* **What the task requires**
Pick out all lines of the entries that include the word "computer" and copy them.

/---

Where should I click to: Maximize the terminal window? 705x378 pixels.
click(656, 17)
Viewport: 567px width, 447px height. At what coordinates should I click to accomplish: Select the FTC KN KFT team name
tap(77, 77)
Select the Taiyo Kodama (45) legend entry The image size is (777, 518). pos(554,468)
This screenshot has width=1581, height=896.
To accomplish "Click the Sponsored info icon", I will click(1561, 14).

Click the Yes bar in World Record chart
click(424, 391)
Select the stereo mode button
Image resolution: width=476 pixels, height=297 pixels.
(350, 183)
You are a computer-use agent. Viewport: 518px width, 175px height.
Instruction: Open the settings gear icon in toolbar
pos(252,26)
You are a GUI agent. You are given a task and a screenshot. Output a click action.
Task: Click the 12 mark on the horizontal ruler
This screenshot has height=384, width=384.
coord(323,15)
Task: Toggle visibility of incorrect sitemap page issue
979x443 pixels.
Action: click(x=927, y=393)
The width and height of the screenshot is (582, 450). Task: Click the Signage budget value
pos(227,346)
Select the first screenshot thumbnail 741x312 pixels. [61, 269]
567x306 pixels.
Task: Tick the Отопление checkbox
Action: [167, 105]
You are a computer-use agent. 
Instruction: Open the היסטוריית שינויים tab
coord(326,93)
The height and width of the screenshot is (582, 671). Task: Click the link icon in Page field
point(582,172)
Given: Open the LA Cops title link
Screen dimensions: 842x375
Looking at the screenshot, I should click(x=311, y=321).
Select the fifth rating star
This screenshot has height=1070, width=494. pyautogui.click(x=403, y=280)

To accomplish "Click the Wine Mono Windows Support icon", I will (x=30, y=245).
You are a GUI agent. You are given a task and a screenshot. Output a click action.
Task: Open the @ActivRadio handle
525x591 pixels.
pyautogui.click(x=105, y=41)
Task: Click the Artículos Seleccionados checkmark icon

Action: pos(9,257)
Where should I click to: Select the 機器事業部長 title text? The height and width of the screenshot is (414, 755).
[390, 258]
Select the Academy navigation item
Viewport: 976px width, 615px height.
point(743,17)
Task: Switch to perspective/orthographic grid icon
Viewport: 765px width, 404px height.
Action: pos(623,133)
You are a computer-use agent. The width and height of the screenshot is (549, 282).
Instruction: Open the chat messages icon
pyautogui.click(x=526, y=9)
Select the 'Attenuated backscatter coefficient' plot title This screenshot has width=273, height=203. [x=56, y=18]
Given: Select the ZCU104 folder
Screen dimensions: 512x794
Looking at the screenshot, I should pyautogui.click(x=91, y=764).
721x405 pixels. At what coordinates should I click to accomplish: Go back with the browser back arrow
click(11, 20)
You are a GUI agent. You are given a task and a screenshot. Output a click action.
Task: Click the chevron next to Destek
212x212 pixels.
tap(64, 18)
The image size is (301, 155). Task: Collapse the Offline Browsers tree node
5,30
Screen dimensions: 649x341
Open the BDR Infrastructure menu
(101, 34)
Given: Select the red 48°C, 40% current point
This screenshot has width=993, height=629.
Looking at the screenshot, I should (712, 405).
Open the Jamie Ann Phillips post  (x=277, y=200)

\---

* **Answer to this exercise**
You are a computer-use agent. Viewport: 518px width, 175px height.
You are a computer-use agent. 
You are a computer-use agent. The width and height of the screenshot is (549, 282).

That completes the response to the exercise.